DATASET EXCERPTS:

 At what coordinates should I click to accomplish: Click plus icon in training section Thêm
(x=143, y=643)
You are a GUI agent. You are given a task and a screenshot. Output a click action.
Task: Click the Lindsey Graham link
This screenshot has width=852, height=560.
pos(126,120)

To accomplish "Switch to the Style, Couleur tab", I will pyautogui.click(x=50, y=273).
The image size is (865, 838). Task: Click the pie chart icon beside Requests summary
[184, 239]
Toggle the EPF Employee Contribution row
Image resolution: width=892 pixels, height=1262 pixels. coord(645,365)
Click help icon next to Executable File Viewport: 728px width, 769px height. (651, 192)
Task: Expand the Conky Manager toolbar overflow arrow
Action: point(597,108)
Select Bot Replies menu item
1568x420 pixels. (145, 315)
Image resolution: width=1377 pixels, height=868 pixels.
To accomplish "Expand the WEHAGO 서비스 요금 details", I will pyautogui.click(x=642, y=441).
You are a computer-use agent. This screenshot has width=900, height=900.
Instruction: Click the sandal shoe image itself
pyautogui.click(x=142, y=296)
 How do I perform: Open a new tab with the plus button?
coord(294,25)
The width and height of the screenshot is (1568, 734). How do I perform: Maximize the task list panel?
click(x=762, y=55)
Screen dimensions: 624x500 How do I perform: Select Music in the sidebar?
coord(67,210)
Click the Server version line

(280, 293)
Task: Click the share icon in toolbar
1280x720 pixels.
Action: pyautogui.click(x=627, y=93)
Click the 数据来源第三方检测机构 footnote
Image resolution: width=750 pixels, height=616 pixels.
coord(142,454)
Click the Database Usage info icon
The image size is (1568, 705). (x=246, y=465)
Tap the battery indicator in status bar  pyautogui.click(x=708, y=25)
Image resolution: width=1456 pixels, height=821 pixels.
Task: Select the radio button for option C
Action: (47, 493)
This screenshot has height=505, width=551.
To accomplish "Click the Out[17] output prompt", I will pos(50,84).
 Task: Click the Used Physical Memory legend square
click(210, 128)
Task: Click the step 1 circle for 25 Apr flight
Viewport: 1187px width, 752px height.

WORK TO COMPLETE:
Write out exactly the lines that run from the one containing "1280x720 pixels." to the end of the records, both end lines included.

EXPECTED ANSWER:
1280x720 pixels.
Action: pyautogui.click(x=627, y=93)
Click the 数据来源第三方检测机构 footnote
Image resolution: width=750 pixels, height=616 pixels.
coord(142,454)
Click the Database Usage info icon
The image size is (1568, 705). (x=246, y=465)
Tap the battery indicator in status bar  pyautogui.click(x=708, y=25)
Image resolution: width=1456 pixels, height=821 pixels.
Task: Select the radio button for option C
Action: (47, 493)
This screenshot has height=505, width=551.
To accomplish "Click the Out[17] output prompt", I will pos(50,84).
 Task: Click the Used Physical Memory legend square
click(210, 128)
Task: Click the step 1 circle for 25 Apr flight
Viewport: 1187px width, 752px height.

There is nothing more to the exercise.